With more than half of the world’s GDP reliant on nature and its services, depleting natural capital creates significant operational, regulatory, litigation, and reputational risk for investors and businesses alike, and negative economic repercussions globally. Hundreds of billions of global crop outputs are at risk annually from pollinator loss, posing operational risk for companies sourcing agricultural commodities. Some estimates, tens of billions of dollars in assets could be at risk of stranding over the next 5 to 10 years if companies continue to produce deforestation-linked commodities.

The Nature Action 100 Launching Investor Group includes representatives from AXA Investment Managers, Columbia Threadneedle Investments, BNP Paribas Asset Management, Church Commissioners for England, Domini Impact Investments, Federated Hermes Limited, Karner Blue Capital, Robeco, Storebrand Asset Management, and Christian Brothers Investment Services. The Nature Action 100 Secretariat and Corporate Engagement Work Stream is co-led by Ceres and IIGCC, and the Technical Advisory Group is co-led by the Finance for Biodiversity Foundation and Planet Tracker co-lead.

Media Contacts:
Bridget Vis, Ceres, vis@ceres.org
Ross Gillam, IIGCC, rgillam@iigcc.org

About Nature Action 100

Nature Action 100 is a global investor engagement initiative focused on driving greater corporate ambition and action to reduce nature and biodiversity loss. Investors participating in the initiative will engage companies in key sectors that are deemed to be systemically important in reversing nature and biodiversity loss by 2030. Learn more: www.natureaction100.org.

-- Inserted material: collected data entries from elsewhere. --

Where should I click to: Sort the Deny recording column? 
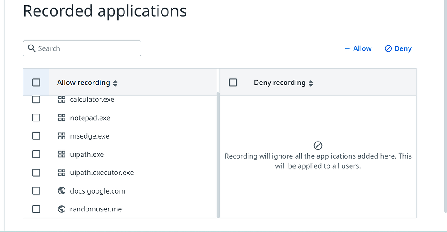pyautogui.click(x=311, y=83)
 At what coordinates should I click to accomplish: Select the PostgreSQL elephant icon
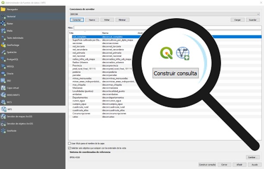pos(3,59)
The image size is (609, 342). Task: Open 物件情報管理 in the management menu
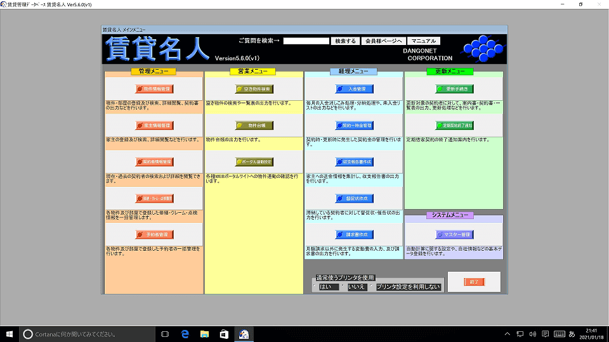pos(154,89)
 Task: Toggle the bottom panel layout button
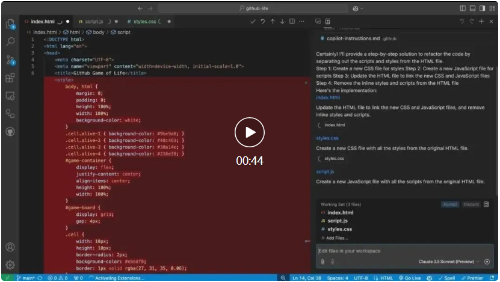472,8
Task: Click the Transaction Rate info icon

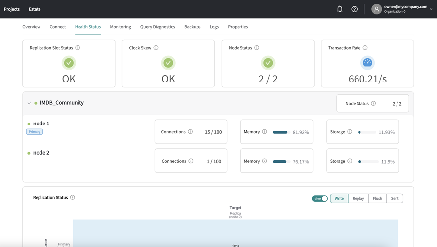Action: click(x=365, y=48)
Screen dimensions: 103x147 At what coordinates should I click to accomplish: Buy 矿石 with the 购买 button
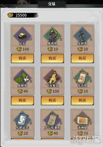pyautogui.click(x=22, y=58)
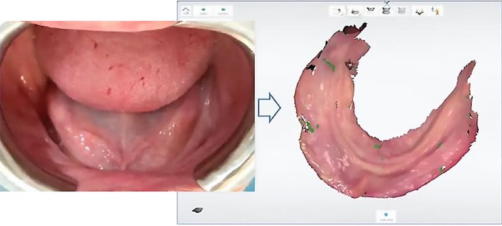Click the first teal button beside Home
This screenshot has height=226, width=502.
pos(203,11)
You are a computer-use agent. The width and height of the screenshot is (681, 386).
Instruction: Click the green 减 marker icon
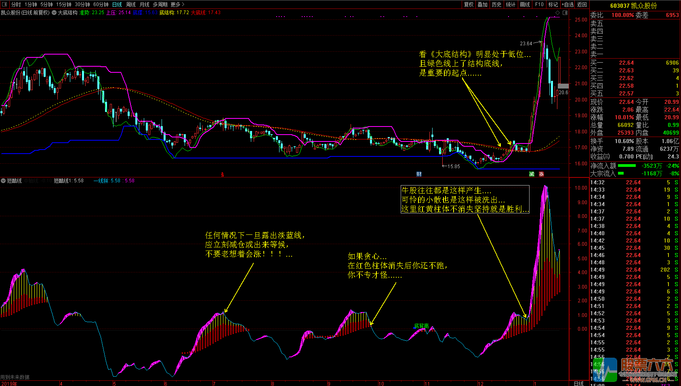point(532,174)
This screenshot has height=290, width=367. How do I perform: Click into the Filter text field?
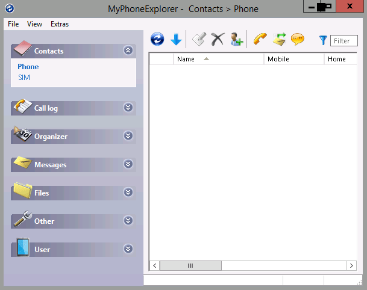coord(344,41)
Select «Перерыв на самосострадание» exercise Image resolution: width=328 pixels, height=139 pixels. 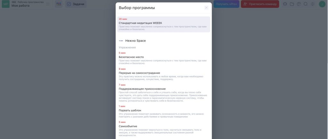(139, 73)
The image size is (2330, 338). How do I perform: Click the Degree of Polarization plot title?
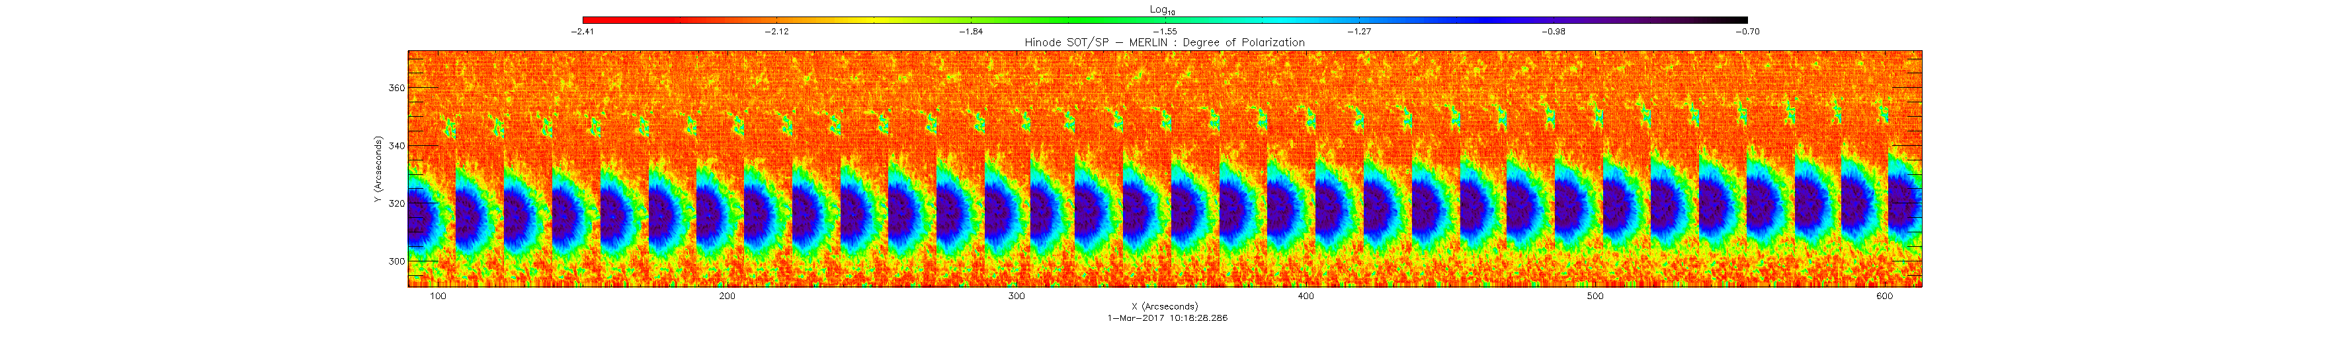coord(1164,42)
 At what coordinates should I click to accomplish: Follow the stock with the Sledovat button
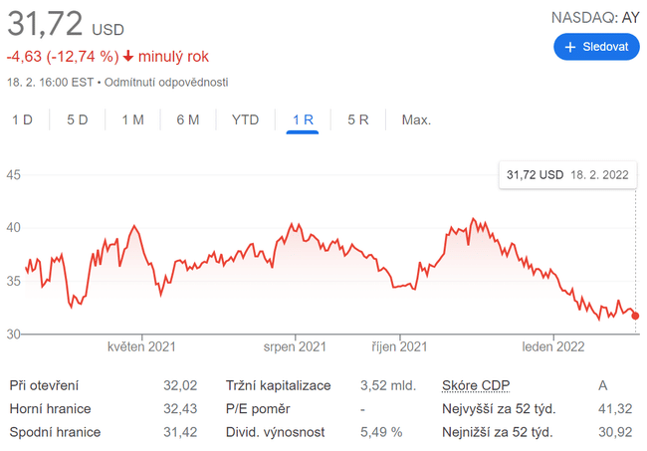point(596,47)
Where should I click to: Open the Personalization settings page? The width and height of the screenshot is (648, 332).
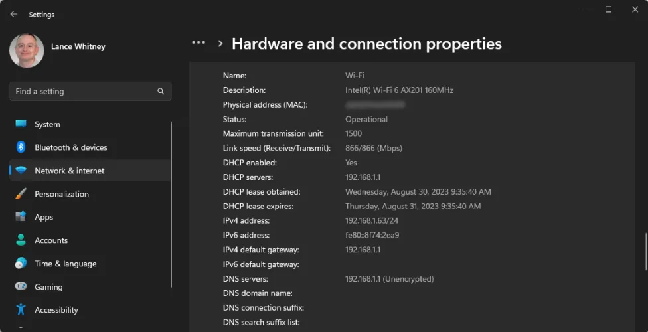[62, 194]
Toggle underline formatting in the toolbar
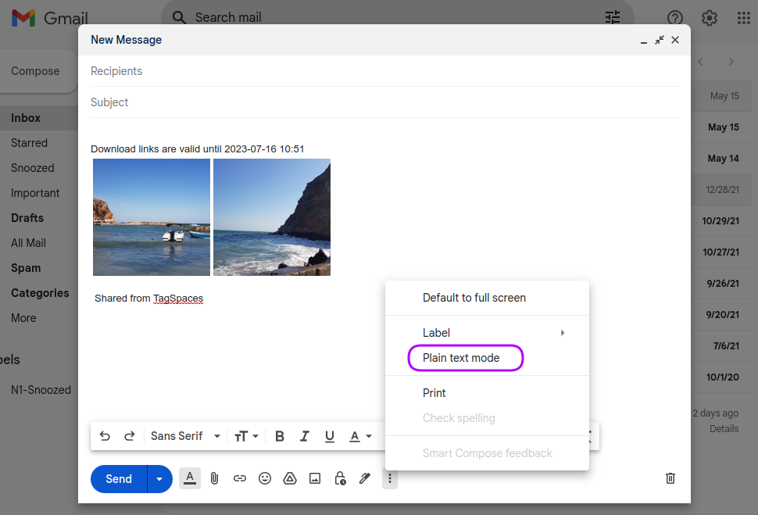 click(x=329, y=435)
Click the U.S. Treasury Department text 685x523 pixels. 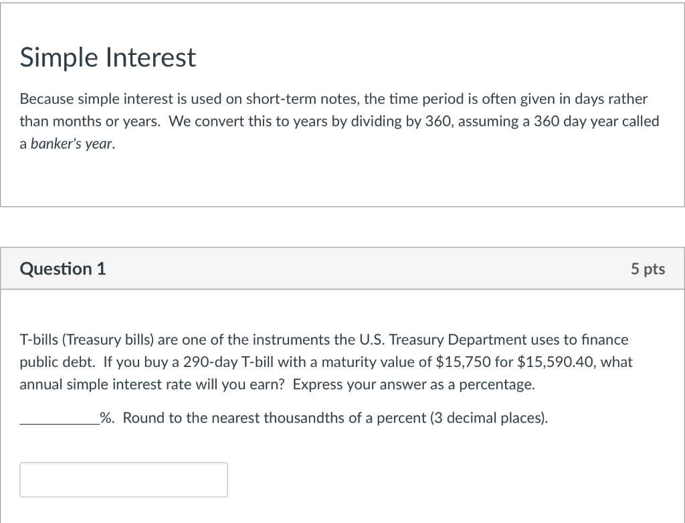[x=443, y=340]
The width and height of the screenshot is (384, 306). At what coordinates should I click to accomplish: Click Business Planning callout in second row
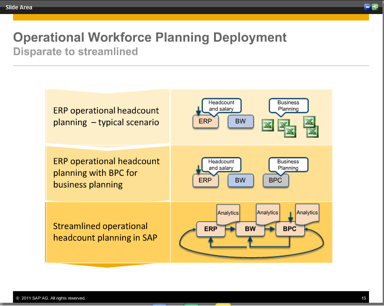(x=288, y=165)
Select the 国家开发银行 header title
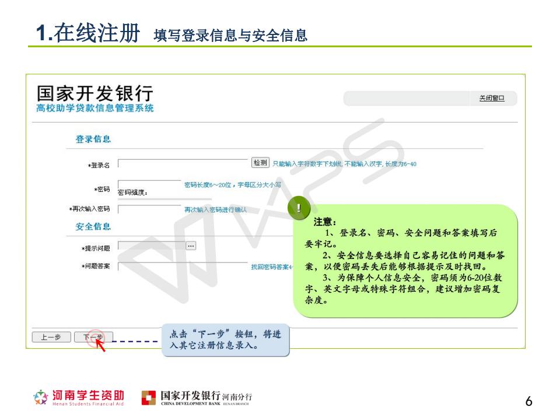The image size is (560, 420). tap(95, 93)
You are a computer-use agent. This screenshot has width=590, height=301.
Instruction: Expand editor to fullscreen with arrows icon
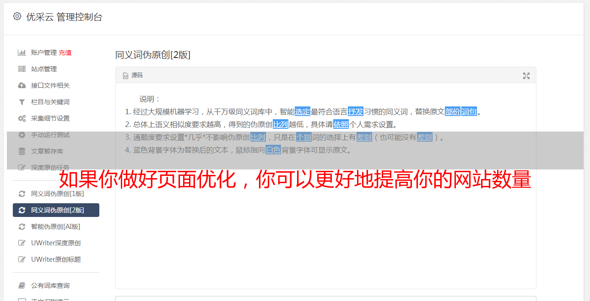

DISCLAIMER: Nature Action 100 does not require or seek collective decision-making or action with respect to acquiring, holding, disposing and/or voting of securities. Investor participants are independent fiduciaries responsible for their own investment and voting decisions and must always act completely independently to set their own strategies, policies and practices based on their own best interests. The use of particular engagement tools and tactics, including the scope of participation in Nature Action 100 engagements, is at the discretion of individual investors. Nature Action 100 facilitates the exchange of public information, but participants must avoid the exchange of non-public, competitively sensitive information. Participants may not claim to represent other participants or make statements referencing other participants without their express consent. Any decision by participants to act with respect to acquiring, holding, disposing and/or voting of securities shall be at their sole discretion and made in their individual capacities and not on behalf of Nature Action 100, its partners or their other signatories or members. Participants must avoid coordination of strategic behavior between competitors that impacts competition. Nature Action 100 and its partners do not act or speak on behalf of each other or Nature Action 100 investor participants. They also do not seek directly or indirectly, either on their own or another’s behalf, the power to act as proxy for a security holder and do not furnish or otherwise request or act on behalf of a person who furnishes or requests, a form of revocation, abstention, consent or authorization. In addition, Nature Action 100 does not provide investment or voting recommendations. Nature Action 100 and its partners do not provide investment, legal, accounting or tax advice. Nature Action 100 and its partners do not necessarily endorse or validate the information contained herein. The terms of engagement, responsibilities, rights and other information contained elsewhere herein are intended to be interpreted in a manner consistent with the foregoing.